- _ARBEITSAUFTRAG A_:
Ändere im Text über das Fumetto-Festival den Abschnitt von „Will Eisner /“ bis „22. Mal stattfand.“ ab, indem du „Luzern“ durch „Basel“ ersetzt, und gib ihn so wieder.
- _ARBEITSAUFTRAG B_:
Welche Aufgaben übernimmt Marta Nawrocka laut dem Text über das Fumetto-Festival?
- _ARBEITSAUFTRAG C_:
Nimm den Text über das Luzerner Comic-Festival an seinem Ende auf und schreibe ihn weiter.

Will Eisner / Fumetto 2013

Die Comic-Szene hat am Fumetto-Festival in Luzern ein kräftiges Lebenszeichen von sich gegeben. Dem Genre haftet aber immer noch das Vorurteil des "Juvenilen" an. Doch die Aufklärungsarbeit von Festival-Organisationen, Verlagen und Szene-Kennern zeigt Wirkung.

Neun Tage für die neunte Kunst: Im März feiert Luzern jeweils das unabhängige, alternative und avantgardistische Comic-Schaffen als eigene Kunstform. “Fumetto ist explizit ein Ausstellungs- und Künstlerfestival und keine Messe mit Verkaufsständen und verkleideten Personen”, sagt Marta Nawrocka, Co-Leiterin und Medienverantwortliche des internationalen Comix-Festivals, das zum 22. Mal stattfand.

- _ERFASSTE DATEN_:
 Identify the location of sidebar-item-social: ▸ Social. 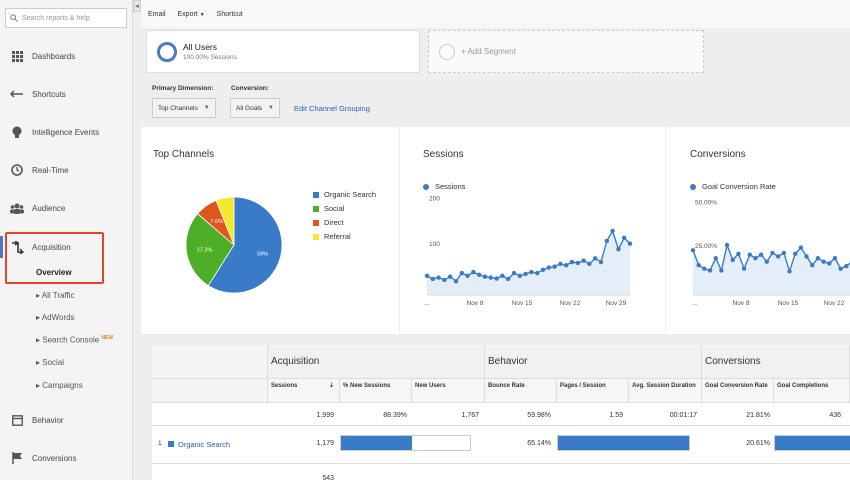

- _ANTWORTFELD A_:
Will Eisner / Fumetto 2013

Die Comic-Szene hat am Fumetto-Festival in Basel ein kräftiges Lebenszeichen von sich gegeben. Dem Genre haftet aber immer noch das Vorurteil des "Juvenilen" an. Doch die Aufklärungsarbeit von Festival-Organisationen, Verlagen und Szene-Kennern zeigt Wirkung.

Neun Tage für die neunte Kunst: Im März feiert Basel jeweils das unabhängige, alternative und avantgardistische Comic-Schaffen als eigene Kunstform. “Fumetto ist explizit ein Ausstellungs- und Künstlerfestival und keine Messe mit Verkaufsständen und verkleideten Personen”, sagt Marta Nawrocka, Co-Leiterin und Medienverantwortliche des internationalen Comix-Festivals, das zum 22. Mal stattfand.

- _ANTWORTFELD B_:
Sie ist Co-Leiterin und Medienverantwortliche des Festivals.

- _ANTWORTFELD C_:
“Fumetto ist von überragender Bedeutung, weil es die Szene ins grosse Scheinwerferlicht stellt. Das hochstehende Programm findet eine grosse Medienbeachtung, das ist genial”, schwärmt David Basler. Er hatte 1981 die Edition Moderne sowie 1984 das Szenemagazin Strapazin mitbegründet. Wie Fumetto hat sich der einzige Comic-Verlag in der Deutschschweiz dem avantgardistischen und künstlerischen Untergrund-Comic verpflichtet.

Nawrocka und Basler stehen für Festivals, Verlage und Szenemagazin – zentralen Schnittstellen zwischen Künstler und Publikum.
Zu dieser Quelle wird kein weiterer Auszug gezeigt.